Winning Best Retailer Initiative at The Retas 2025
We were incredibly proud to have our Female Founders Month campaign named Best Retailer Initiative at The Retas 2025, a national awards event celebrating the very best of the UK greeting card industry.
Not long afterwards, the Leicester Mercury also featured the story, helping share the campaign and award win more widely within our local community.
What made this recognition feel particularly special was that the campaign came directly from a genuine desire to create something positive, thoughtful and engaging for our customers. It wasn’t created to win awards. In fact, most of the best ideas in independent retail rarely begin that way. They usually start with a simple question:
“How can we make this experience more meaningful for the people walking through our doors?”

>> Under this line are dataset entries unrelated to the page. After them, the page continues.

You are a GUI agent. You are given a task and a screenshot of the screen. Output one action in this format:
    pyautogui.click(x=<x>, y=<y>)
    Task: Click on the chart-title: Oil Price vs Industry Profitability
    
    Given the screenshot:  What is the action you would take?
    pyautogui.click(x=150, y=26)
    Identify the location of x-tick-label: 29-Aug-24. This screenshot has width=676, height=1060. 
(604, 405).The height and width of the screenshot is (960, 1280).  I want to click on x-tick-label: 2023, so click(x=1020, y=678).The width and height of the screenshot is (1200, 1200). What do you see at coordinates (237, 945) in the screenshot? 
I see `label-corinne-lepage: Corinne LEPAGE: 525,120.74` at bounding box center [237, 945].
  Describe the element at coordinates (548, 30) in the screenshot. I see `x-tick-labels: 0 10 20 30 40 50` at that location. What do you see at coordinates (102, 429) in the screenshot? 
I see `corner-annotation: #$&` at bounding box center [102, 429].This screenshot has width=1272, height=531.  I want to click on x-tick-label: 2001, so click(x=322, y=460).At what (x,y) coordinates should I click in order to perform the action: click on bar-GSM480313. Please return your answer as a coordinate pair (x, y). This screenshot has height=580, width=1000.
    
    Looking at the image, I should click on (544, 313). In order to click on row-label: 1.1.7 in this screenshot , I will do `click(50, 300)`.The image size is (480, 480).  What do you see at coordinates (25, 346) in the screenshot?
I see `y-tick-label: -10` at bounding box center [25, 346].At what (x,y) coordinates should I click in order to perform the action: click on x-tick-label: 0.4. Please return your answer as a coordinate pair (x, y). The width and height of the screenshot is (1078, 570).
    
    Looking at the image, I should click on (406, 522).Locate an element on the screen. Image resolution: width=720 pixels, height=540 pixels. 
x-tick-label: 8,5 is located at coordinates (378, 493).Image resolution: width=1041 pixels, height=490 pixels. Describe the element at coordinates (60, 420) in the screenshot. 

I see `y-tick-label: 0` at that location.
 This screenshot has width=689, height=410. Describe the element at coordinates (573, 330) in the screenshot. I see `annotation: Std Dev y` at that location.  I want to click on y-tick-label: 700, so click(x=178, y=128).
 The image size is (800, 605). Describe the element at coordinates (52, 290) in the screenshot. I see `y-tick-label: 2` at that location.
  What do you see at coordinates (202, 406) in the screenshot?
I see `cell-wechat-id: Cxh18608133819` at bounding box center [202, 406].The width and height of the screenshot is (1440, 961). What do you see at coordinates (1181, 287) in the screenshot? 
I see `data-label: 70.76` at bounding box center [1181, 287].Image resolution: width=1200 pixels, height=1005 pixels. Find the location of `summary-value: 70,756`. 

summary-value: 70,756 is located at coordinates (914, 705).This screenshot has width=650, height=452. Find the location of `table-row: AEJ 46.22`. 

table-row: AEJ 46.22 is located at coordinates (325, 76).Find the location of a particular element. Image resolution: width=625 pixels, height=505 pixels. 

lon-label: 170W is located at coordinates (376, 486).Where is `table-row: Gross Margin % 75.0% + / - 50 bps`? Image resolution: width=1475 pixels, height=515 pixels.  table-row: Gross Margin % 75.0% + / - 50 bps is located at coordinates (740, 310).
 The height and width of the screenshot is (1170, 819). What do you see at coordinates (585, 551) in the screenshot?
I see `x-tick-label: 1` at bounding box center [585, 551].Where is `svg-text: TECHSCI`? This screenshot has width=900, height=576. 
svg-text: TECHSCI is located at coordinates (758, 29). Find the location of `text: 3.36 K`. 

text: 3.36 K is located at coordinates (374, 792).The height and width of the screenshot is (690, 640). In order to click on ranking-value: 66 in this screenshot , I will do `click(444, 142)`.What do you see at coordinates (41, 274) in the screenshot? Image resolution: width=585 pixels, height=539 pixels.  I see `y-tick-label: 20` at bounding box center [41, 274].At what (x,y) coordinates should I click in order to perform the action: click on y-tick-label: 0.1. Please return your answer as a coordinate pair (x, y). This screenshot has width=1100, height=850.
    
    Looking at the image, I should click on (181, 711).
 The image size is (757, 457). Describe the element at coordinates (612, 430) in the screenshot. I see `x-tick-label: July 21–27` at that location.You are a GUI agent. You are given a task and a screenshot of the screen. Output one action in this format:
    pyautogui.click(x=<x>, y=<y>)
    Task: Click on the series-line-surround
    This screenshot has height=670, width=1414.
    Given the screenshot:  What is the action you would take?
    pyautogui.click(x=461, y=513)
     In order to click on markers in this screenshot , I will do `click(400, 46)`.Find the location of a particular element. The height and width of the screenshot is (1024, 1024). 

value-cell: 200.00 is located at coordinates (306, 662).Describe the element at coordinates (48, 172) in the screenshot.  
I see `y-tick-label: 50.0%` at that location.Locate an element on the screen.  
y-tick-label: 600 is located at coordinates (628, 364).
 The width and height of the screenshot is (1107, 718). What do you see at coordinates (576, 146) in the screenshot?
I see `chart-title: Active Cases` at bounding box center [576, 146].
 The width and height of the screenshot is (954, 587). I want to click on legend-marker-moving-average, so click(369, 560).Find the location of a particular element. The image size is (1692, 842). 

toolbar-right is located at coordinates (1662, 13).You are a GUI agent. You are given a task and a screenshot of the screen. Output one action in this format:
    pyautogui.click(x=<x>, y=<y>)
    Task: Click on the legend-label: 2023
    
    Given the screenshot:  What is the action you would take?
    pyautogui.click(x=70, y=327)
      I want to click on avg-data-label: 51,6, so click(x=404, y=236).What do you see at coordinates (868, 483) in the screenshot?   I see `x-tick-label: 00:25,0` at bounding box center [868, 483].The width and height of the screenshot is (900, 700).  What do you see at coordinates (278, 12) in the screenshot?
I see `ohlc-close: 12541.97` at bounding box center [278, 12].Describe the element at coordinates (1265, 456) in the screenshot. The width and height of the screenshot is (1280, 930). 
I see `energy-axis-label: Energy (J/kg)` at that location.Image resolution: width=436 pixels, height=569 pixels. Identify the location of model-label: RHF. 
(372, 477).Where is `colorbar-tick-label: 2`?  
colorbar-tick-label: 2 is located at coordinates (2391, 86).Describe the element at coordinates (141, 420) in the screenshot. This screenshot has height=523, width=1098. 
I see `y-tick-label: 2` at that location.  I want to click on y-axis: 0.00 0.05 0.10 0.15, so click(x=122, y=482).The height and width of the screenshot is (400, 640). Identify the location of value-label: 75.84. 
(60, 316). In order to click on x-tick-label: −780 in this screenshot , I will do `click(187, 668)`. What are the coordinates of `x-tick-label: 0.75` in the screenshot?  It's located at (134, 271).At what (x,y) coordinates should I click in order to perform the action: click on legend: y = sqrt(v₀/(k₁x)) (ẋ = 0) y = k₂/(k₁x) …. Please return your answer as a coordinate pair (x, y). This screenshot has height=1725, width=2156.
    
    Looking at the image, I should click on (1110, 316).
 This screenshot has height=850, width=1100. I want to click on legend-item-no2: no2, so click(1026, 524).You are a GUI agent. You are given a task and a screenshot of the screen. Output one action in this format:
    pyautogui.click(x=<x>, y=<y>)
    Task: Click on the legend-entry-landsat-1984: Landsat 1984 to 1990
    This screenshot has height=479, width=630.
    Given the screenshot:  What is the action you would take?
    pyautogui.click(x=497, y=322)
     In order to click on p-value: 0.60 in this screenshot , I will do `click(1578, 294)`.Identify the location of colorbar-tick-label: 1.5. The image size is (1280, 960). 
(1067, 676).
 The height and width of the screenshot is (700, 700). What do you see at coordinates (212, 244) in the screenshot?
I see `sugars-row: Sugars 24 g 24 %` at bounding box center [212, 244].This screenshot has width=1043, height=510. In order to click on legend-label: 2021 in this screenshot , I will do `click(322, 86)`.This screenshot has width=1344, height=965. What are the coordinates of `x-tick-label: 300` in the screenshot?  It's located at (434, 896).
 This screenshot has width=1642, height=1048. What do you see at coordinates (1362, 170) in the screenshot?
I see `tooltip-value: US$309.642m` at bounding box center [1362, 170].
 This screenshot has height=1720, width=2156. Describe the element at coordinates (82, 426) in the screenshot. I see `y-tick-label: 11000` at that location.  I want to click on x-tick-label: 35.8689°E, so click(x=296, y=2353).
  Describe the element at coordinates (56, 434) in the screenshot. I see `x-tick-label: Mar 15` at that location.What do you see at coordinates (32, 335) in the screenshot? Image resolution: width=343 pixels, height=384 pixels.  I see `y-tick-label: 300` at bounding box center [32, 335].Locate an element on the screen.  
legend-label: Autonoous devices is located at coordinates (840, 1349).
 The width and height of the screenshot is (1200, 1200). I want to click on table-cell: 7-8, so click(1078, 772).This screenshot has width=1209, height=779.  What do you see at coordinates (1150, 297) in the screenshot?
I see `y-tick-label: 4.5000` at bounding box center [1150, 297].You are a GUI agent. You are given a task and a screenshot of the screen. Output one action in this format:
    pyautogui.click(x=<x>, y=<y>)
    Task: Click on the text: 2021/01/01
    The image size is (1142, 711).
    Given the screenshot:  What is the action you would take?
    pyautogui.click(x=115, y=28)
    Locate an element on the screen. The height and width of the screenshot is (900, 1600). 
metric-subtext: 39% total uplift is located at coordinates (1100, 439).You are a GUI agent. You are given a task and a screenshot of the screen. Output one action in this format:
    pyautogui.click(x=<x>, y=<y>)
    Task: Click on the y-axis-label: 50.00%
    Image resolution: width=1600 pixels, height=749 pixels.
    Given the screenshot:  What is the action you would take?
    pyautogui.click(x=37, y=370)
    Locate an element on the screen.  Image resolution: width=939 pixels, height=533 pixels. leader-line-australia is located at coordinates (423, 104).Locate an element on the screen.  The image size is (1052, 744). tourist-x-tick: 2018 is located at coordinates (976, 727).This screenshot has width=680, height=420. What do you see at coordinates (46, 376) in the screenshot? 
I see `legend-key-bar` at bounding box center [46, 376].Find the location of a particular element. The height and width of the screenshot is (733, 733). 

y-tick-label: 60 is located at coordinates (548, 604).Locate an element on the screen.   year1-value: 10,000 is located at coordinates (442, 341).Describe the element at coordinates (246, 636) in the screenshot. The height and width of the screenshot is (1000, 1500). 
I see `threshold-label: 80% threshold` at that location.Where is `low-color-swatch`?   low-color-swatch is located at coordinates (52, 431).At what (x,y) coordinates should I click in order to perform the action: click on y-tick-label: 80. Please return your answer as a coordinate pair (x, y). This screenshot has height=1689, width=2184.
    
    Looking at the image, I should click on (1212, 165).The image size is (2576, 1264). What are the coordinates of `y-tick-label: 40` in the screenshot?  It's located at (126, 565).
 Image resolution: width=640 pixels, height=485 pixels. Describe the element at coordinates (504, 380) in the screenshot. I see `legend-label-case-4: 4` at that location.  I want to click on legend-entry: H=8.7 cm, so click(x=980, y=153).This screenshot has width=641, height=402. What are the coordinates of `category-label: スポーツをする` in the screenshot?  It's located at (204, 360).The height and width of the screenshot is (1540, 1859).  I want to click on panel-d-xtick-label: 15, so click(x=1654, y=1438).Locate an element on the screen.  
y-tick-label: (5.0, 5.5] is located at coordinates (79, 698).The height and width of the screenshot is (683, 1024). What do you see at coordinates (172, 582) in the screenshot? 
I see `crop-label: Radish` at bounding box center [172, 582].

Female Founders Month gave us an opportunity to celebrate creativity, resilience and entrepreneurship in a way that felt warm, visually engaging and easy for customers to connect with. We wanted the campaign to feel joyful and uplifting while still carrying a deeper message about supporting independent businesses and the people behind them.
One of the things I’m most passionate about is showing that retail campaigns do not need to be overly corporate, gimmicky or complicated to be effective. Independent shops have something much more powerful available to them: authenticity, personality and genuine connection with their customers.
The response to the campaign was honestly incredible. Customers engaged with it emotionally, conversations began naturally in the shop, and it created a real sense of energy and momentum throughout the month. Winning the award afterwards felt like a lovely reflection of the impact it had already had in real life.
I was also especially pleased that the Leicester Mercury covered the story, because local independent retail is such an important part of community life and local identity. Small shops work incredibly hard behind the scenes, often with very limited resources, so it means a great deal when those efforts are recognised and celebrated publicly.
For me, the award wasn’t simply about one campaign. It reinforced something I strongly believe about independent retail more broadly: thoughtful ideas, genuine care and emotional connection still matter enormously.
And perhaps more importantly, customers notice when those things are real.